Monthly Archives: February 2024

Azure DevOps Pipeline issues GLIBC 3.4.20 in combination with Bicep 0.25

Recently I was working on deploying infrastructure in Azure using an Shared Agent Pool running on Red Hat Enterprise Linux (RHEL) 7.9 images. From one day to another my pipelines were failing with errors which were not there before:

ERROR: /var/adoagent/_work/_temp/.azclitask/bin/bicep: /lib64/libstdc++.so.6: version `GLIBCXX_3.4.20' not found (required by /var/adoagent/_work/_temp/.azclitask/bin/bicep)

After analysis it turned out that this has to be related with the fact that since the introduction of Bicep version 0.25 implicitly the dependency of GLIBC library has been upgraded. As RHEL 7.9 doesn’t support GLIBC 3.4.20 this causes deployments to fail.
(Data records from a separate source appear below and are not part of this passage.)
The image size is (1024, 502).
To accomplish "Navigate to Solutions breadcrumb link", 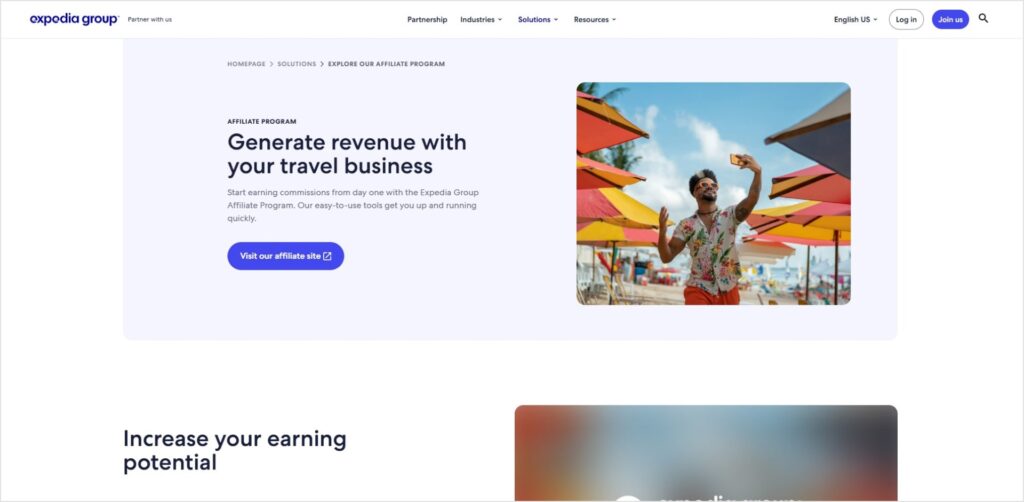I will [296, 64].
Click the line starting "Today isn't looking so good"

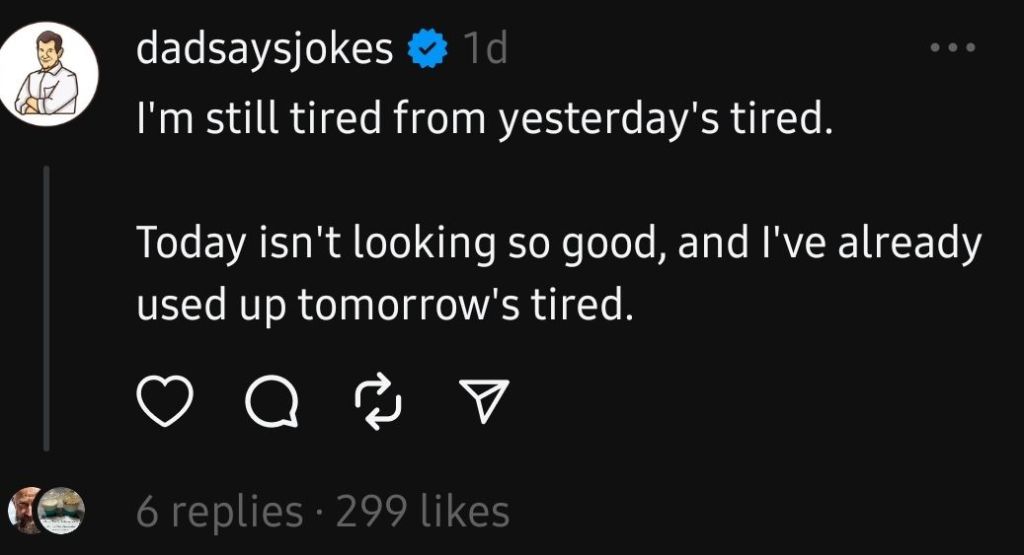pos(558,243)
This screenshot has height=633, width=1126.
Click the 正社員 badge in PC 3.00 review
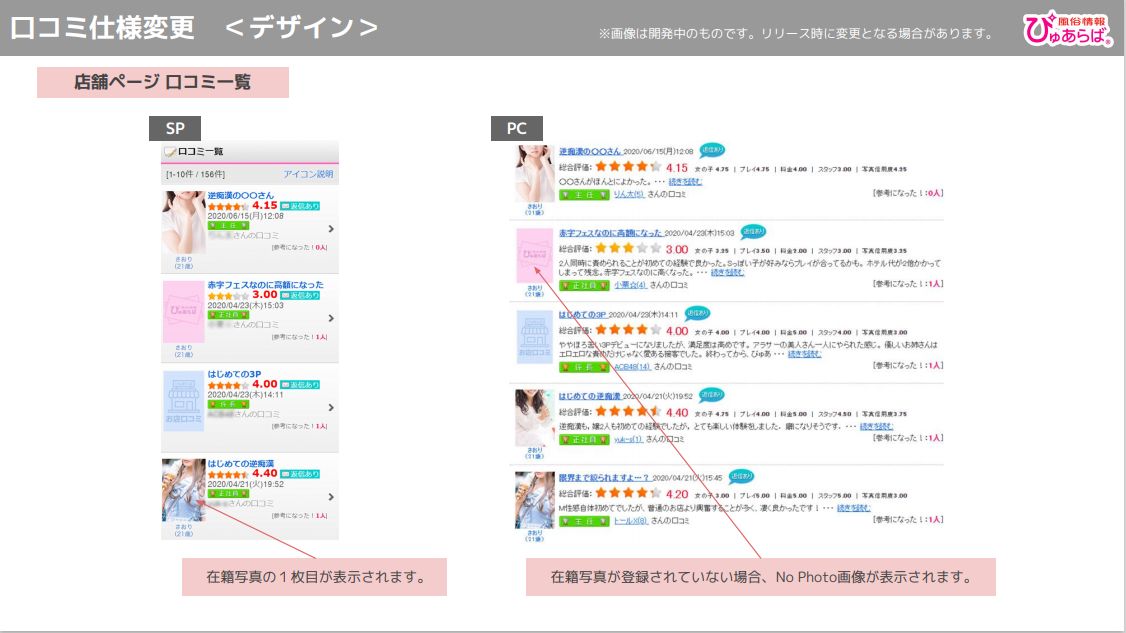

This behavior demonstrates with existing pipelines to occur without recent changes to the pipeline, when relying on AZ CLI tasks in your pipelines in combination with the az deployment command. This command implicitly downloads Bicep CLI to parse Bicep templates. This logic uses by default the latest version, so in case new versions with different dependencies are launched they can suddenly break your pipeline and prevent it from working.

Short term fix

As short term fix, there is an easy way to overcome this issue. Make sure to adjust your pipeline scrips to first download the latest Bicep version. Before executing in your script az deployment, add the following line:

az bicep install --version v0.24.24

This small adjustment is however not a permanent fix as you now not receive new updates to the Bicep and this might introduce other issues in future.

Long term fix

Long term fix is to make sure your agents are running a version of Linux which supports newer GLIBC libraries. This allows you to keep up to date with new features of Bicep and stay aligned with new Azure technology that is being launched over time.